Research Article: Na+ Influx Induced by New Antimalarials Causes Rapid Alterations in the Cholesterol Content and Morphology of Plasmodium falciparum

Date Published: May 26, 2016

Publisher: Public Library of Science

Author(s): Sudipta Das, Suyash Bhatanagar, Joanne M. Morrisey, Thomas M. Daly, James M. Burns, Isabelle Coppens, Akhil B. Vaidya, Margaret A Phillips.

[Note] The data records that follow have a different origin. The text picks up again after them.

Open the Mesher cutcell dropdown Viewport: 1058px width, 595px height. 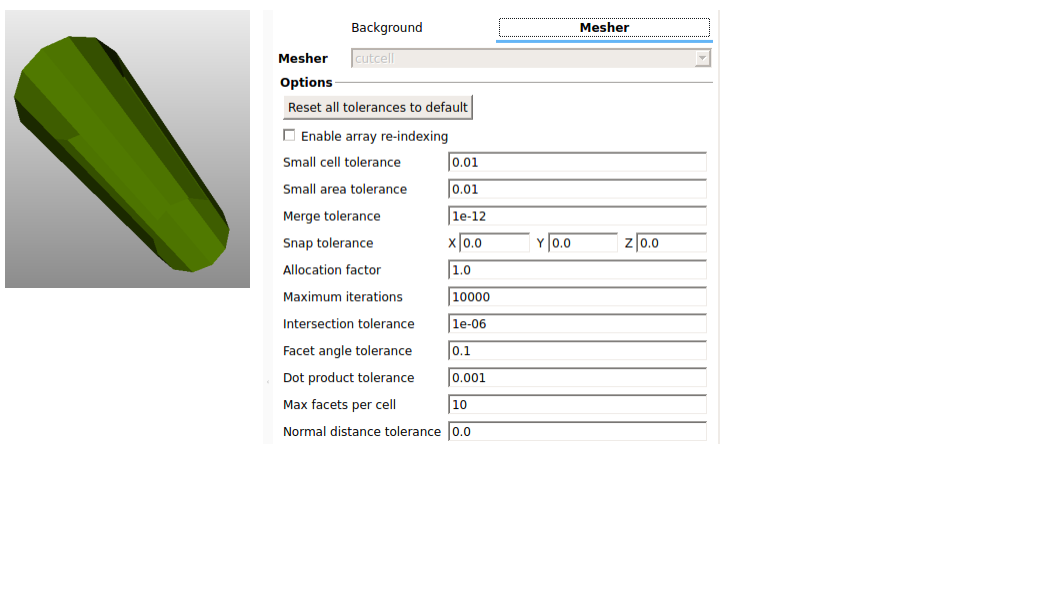coord(532,59)
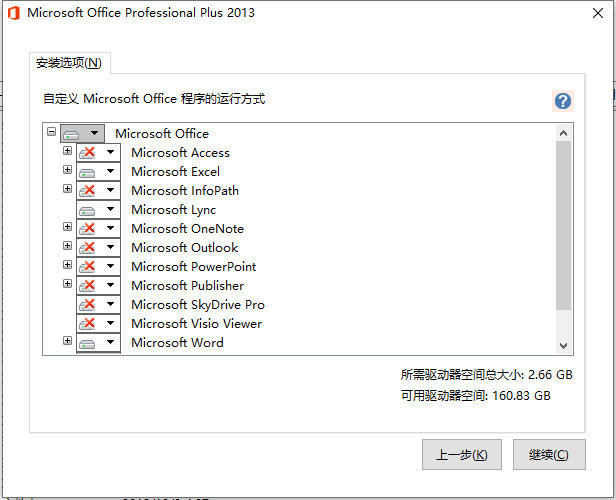
Task: Click the 继续(C) continue button
Action: pyautogui.click(x=549, y=455)
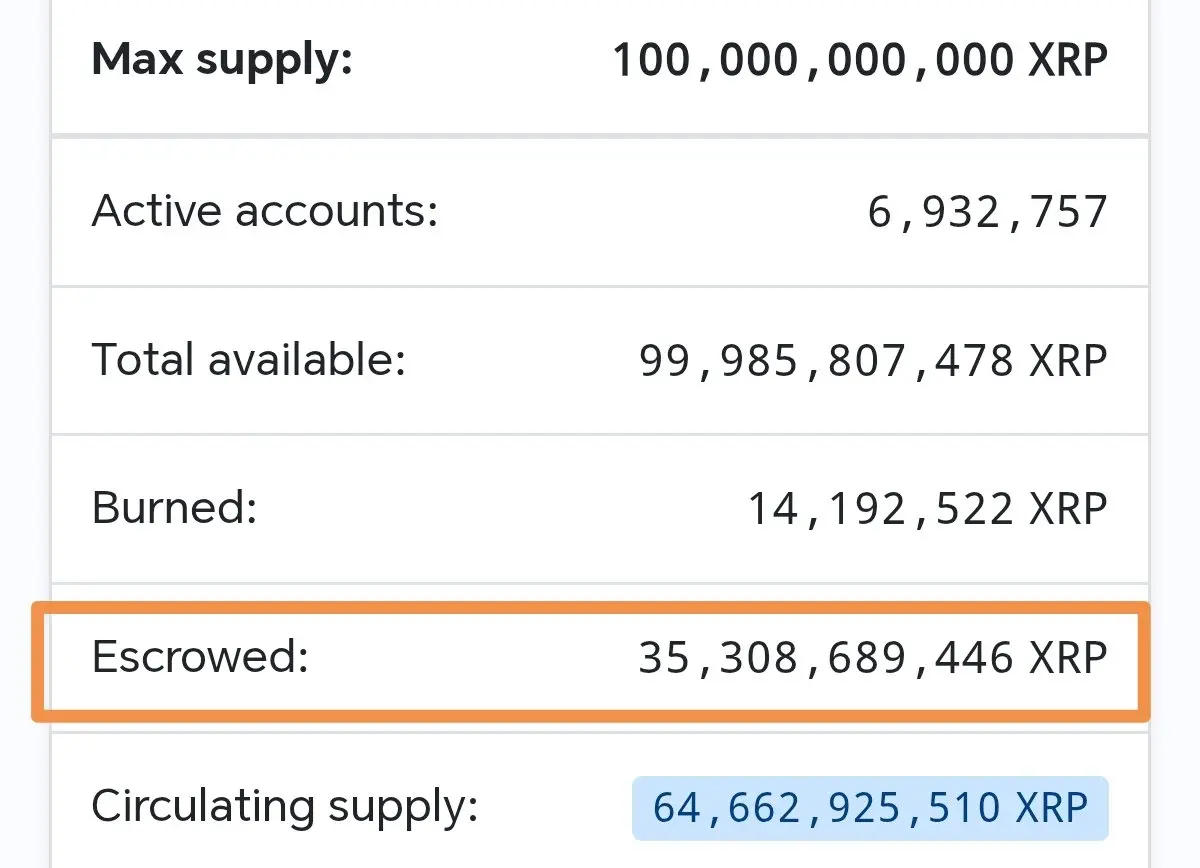Click the XRP unit in Burned row

[1068, 509]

http://doi.org/10.1371/journal.ppat.1005647

Abstract

Among the several new antimalarials discovered over the past decade are at least three clinical candidate drugs, each with a distinct chemical structure, that disrupt Na+ homeostasis resulting in a rapid increase in intracellular Na+ concentration ([Na+]i) within the erythrocytic stages of Plasmodium falciparum. At present, events triggered by Na+ influx that result in parasite demise are not well-understood. Here we report effects of two such drugs, a pyrazoleamide and a spiroindolone, on intraerythrocytic P. falciparum. Within minutes following the exposure to these drugs, the trophozoite stage parasite, which normally contains little cholesterol, was made permeant by cholesterol-dependent detergents, suggesting it acquired a substantial amount of the lipid. Consistently, the merozoite surface protein 1 and 2 (MSP1 and MSP2), glycosylphosphotidylinositol (GPI)-anchored proteins normally uniformly distributed in the parasite plasma membrane, coalesced into clusters. These alterations were not observed following drug treatment of P. falciparum parasites adapted to grow in a low [Na+] growth medium. Both cholesterol acquisition and MSP1 coalescence were reversible upon the removal of the drugs, implicating an active process of cholesterol exclusion from trophozoites that we hypothesize is inhibited by high [Na+]i. Electron microscopy of drug-treated trophozoites revealed substantial morphological changes normally seen at the later schizont stage including the appearance of partial inner membrane complexes, dense organelles that resemble “rhoptries” and apparent nuclear division. Together these results suggest that [Na+]i disruptor drugs by altering levels of cholesterol in the parasite, dysregulate trophozoite to schizont development and cause parasite demise.

Partial Text

Billions of people living in regions endemic for malaria are confronted with the looming threat of Plasmodium falciparum parasites resistant to currently effective artemisinin combination therapies [1]. From an evolutionary point of view, emergence of resistant parasites has to be anticipated, especially in light of the fact that the drug pressure is being applied on a vast population of parasites, whose transmission requires obligatory sexual reproduction favoring recombinatorial selection of beneficial drug resistance alleles. Thus for a foreseeable future, efforts to control and eliminate malaria will require a robust pipeline of antimalarial drugs under development. Over the past decade, efforts by academic and industrial investigators have begun to prime this pipeline with new chemical entities with potent antimalarial activity [2]. Understanding the mechanism by which these new compounds cause the demise of malaria parasites would reveal vulnerable aspects of parasite physiology, which in turn could identify other new potential drug targets for further investigations.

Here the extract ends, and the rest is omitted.